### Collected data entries
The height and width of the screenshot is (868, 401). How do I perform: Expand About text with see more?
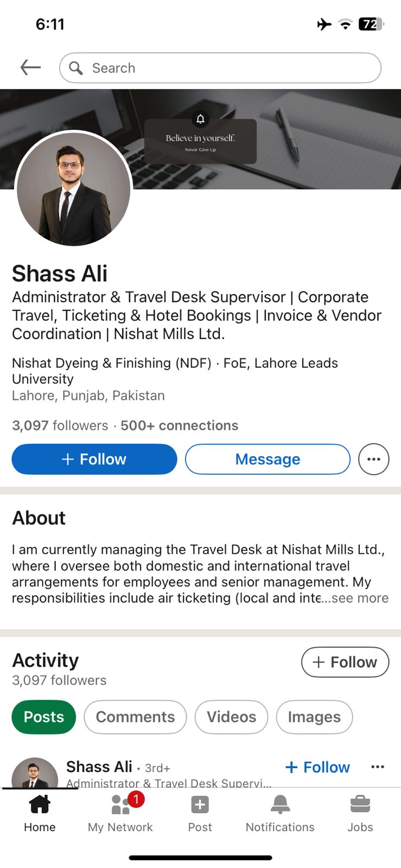coord(360,598)
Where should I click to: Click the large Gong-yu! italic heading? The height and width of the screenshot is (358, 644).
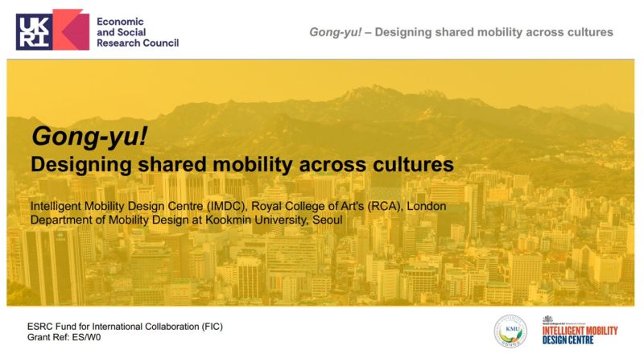[x=89, y=136]
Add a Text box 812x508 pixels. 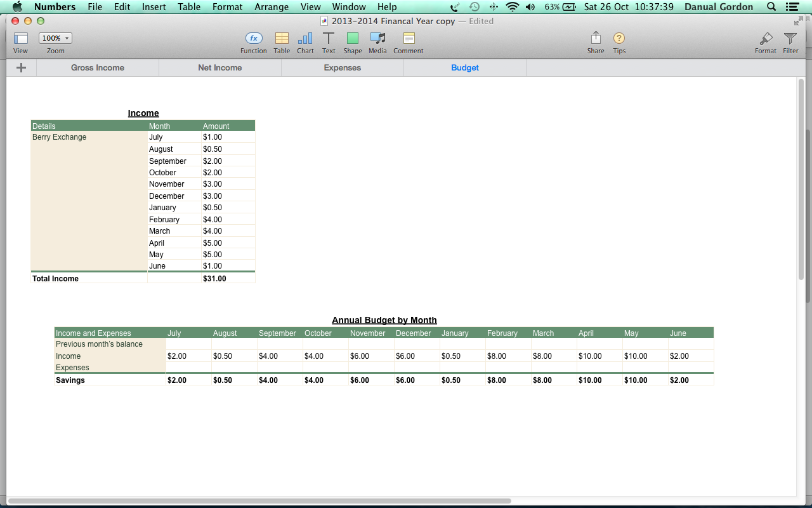(x=329, y=39)
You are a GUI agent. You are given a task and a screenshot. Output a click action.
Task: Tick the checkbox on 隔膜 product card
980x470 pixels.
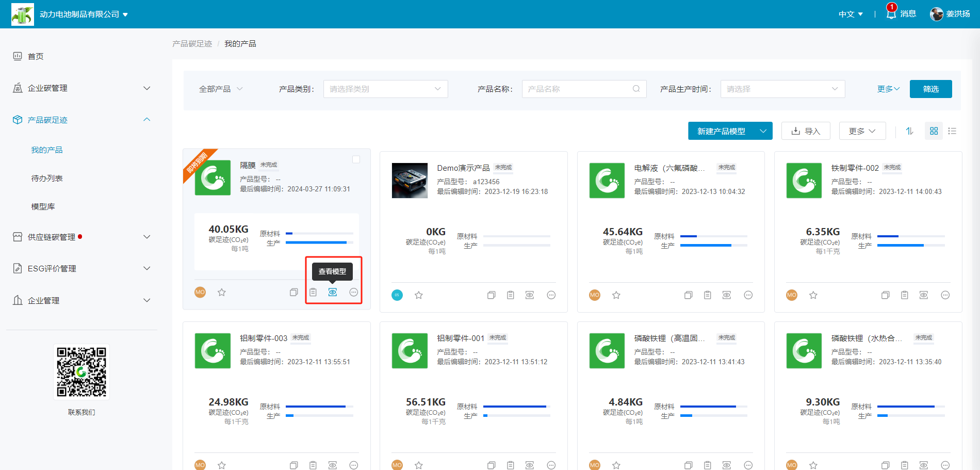[x=356, y=159]
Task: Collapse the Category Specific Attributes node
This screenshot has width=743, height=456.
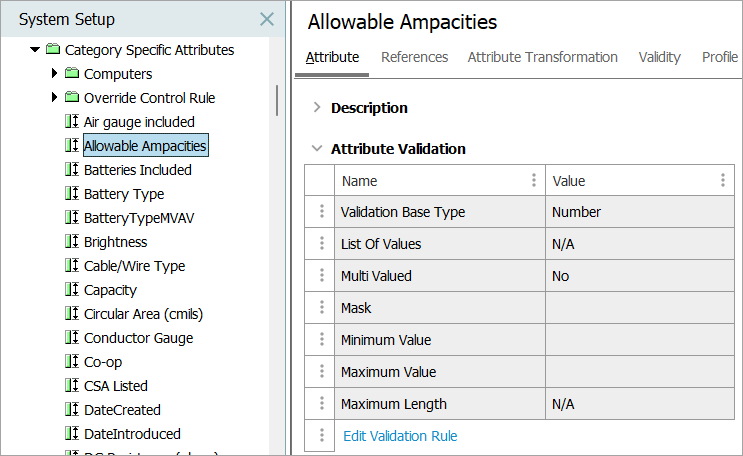Action: coord(36,50)
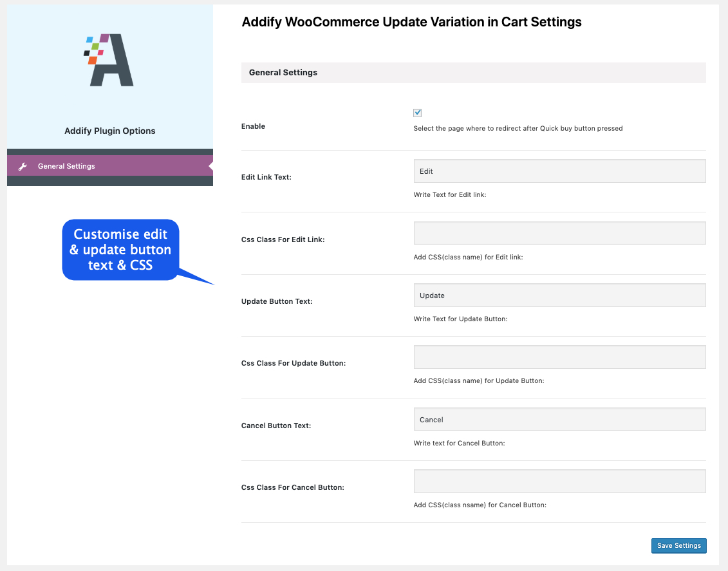
Task: Click the Update Button Text field
Action: [x=559, y=295]
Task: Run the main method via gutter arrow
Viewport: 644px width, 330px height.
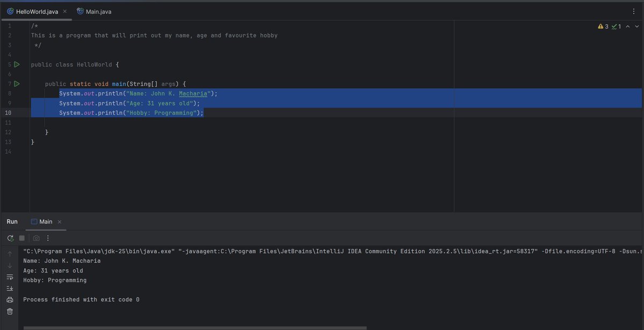Action: click(x=17, y=83)
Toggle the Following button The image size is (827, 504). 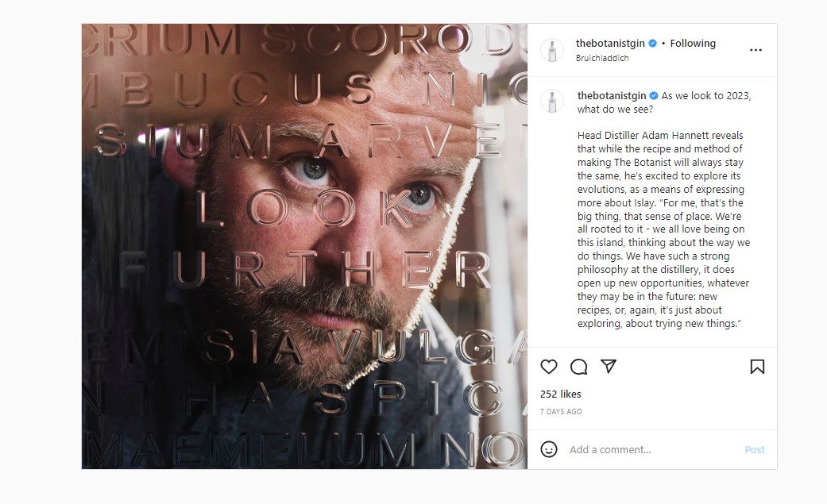click(x=693, y=43)

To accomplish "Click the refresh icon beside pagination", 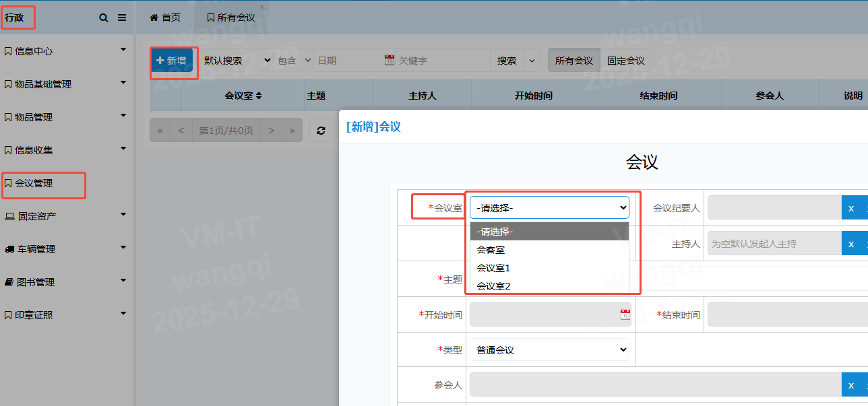I will click(x=321, y=131).
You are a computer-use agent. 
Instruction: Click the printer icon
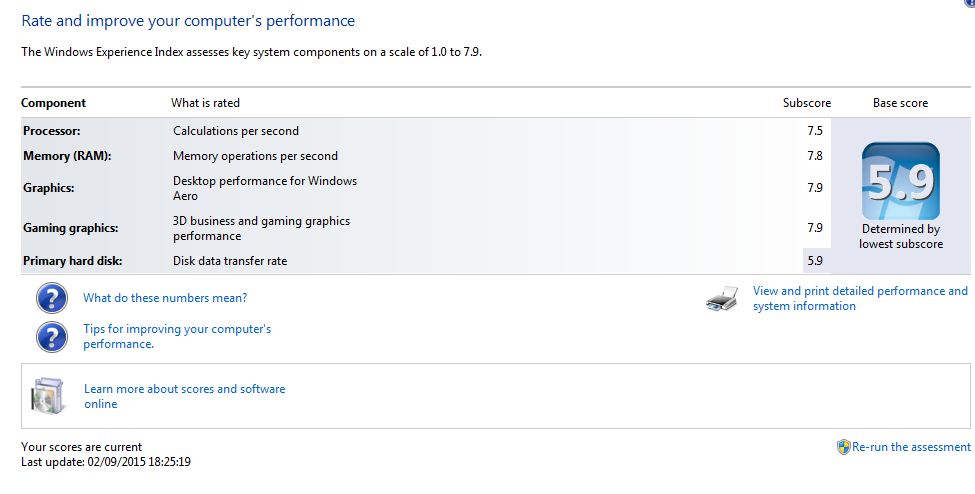(x=722, y=299)
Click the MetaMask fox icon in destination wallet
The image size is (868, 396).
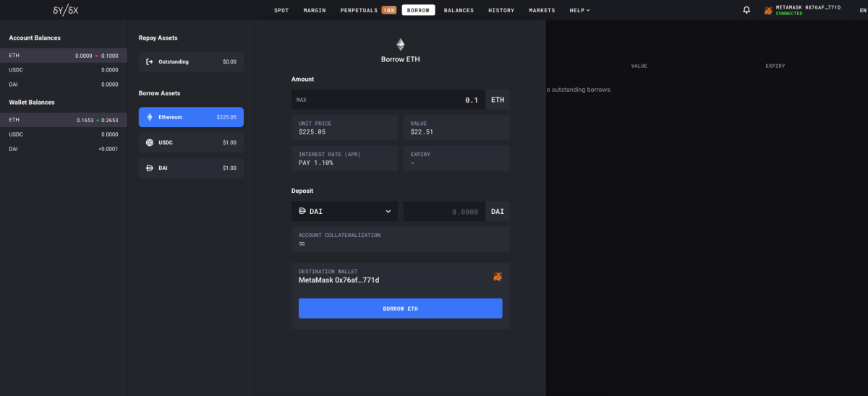[498, 276]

### TASK DETAILS
The lines that mention the word "agent" should be pulled from the records above.

### OUTPUT OF THE TASK
You are a GUI agent. You are given a task and a screenshot. Output a click action.
You are a computer-use agent. 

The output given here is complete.